Let’s test this absurd hypothesis of transcendent recalibration of human social organization and try it out on the ant community. There’s a video of an ant colony bearing a dead frog to their abode – try shouting at them to stop. “Hey ants! Put down that frog! You are not going to survive doing this kind of unthinking extraction and production!”

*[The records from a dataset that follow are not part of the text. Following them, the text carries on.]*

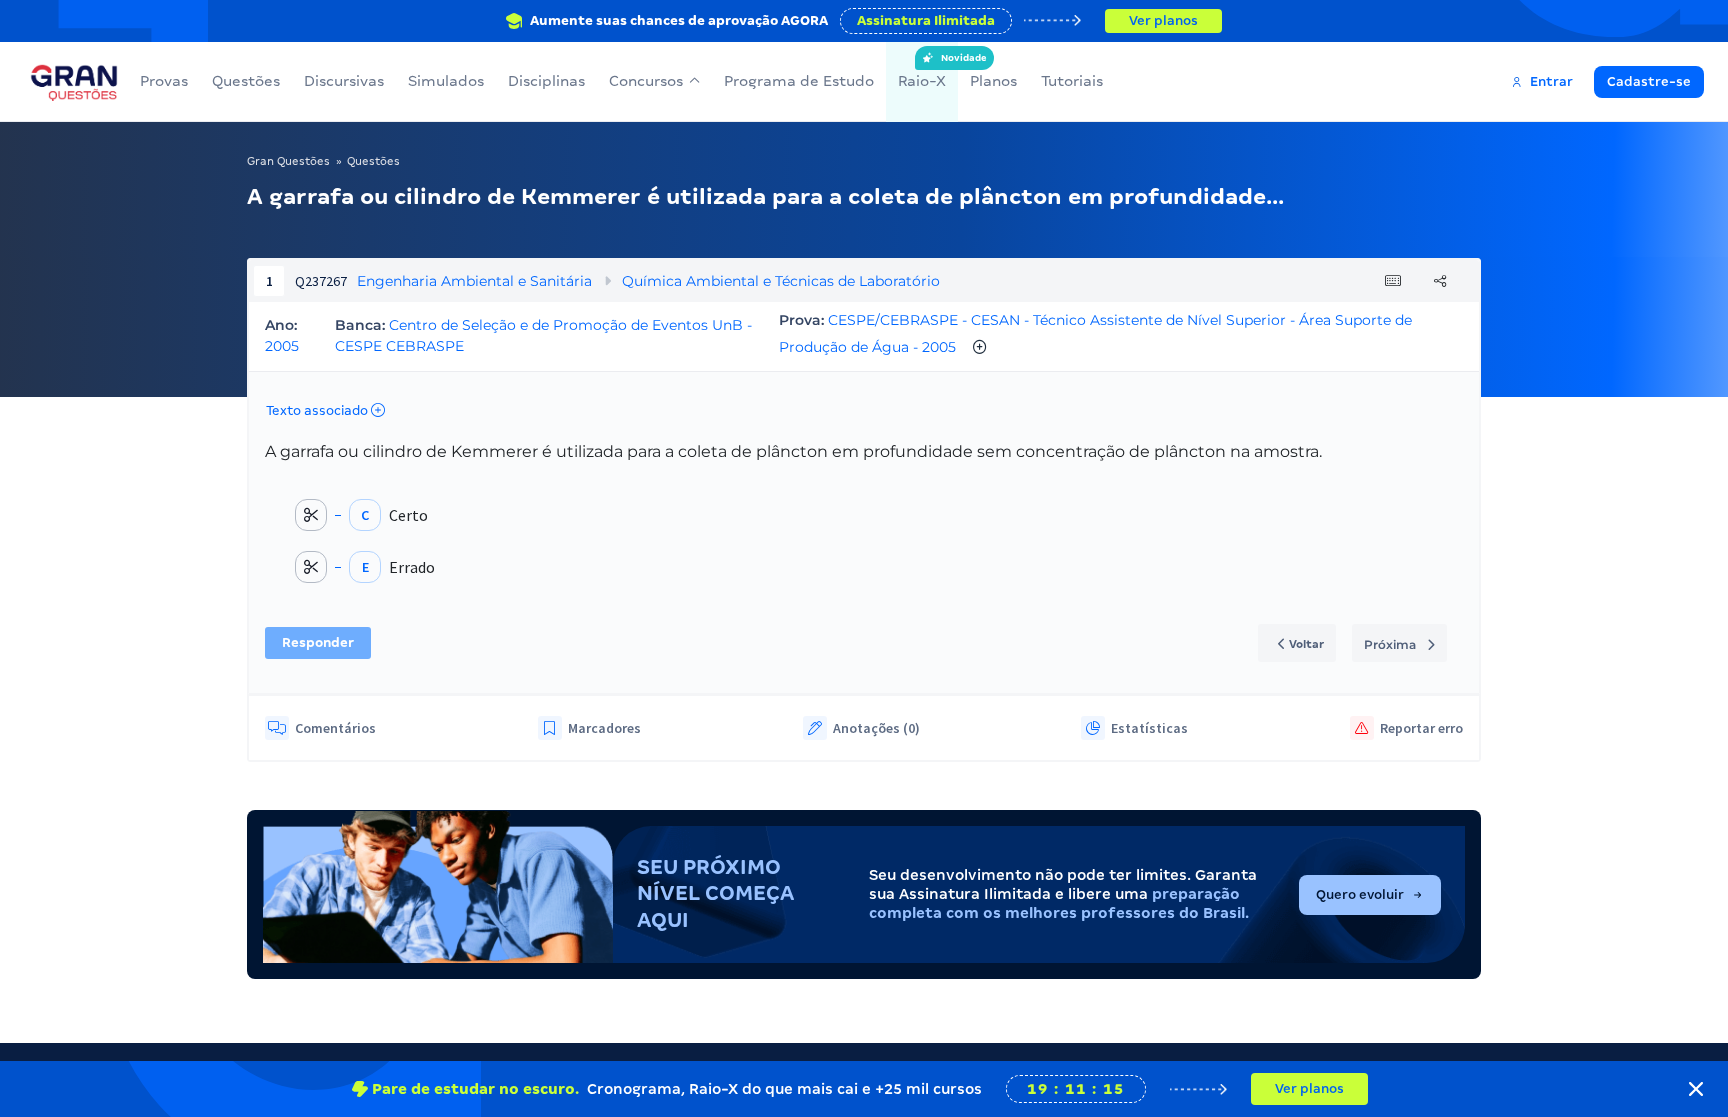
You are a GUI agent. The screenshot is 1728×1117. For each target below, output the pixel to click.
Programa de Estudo (799, 81)
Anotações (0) (876, 728)
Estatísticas (1149, 728)
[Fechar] (1696, 1089)
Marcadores (604, 728)
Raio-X (922, 71)
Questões (246, 81)
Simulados (446, 81)
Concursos (646, 81)
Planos (993, 81)
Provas (164, 81)
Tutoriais (1072, 81)
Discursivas (344, 81)
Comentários (335, 728)
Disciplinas (546, 81)
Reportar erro (1421, 728)
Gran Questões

See the lack of effect? The ants are programmed to self-organize into destructive, bases-wrecking armies, and they don’t hear your words. They could not change even if you had some magic ant language to get them to realize the inevitable folly of their ways. That is the same with all of us – we know what a car runs on, and it is not marshmallows. We know that the screens we type on are powered by CO2 delivery systems. We know that the food we have eaten was produced by murder of defenseless animals. We know that the politicians we love to blame are just as helpless to stop the supersystem’s drive to destruction as we are. We know how many people are victims of the condemnations of poverty and war. We may not know how long this totality continues, but we know how it ends, and we pretty much know how it is going to go from now on.
We should do what we can to keep climate change as manageable as possible.John Gowdy, Ultrasocial, pg. 213.
Might as well ask the ants what “we” can do in that “manageability” department of anything as grandiose as climate change . We have become ultrasocial, and that is all to the bad. Entropy gets its last word. On the other hand, 2022 is going to be amazing – three of the same number, for the last time in human history!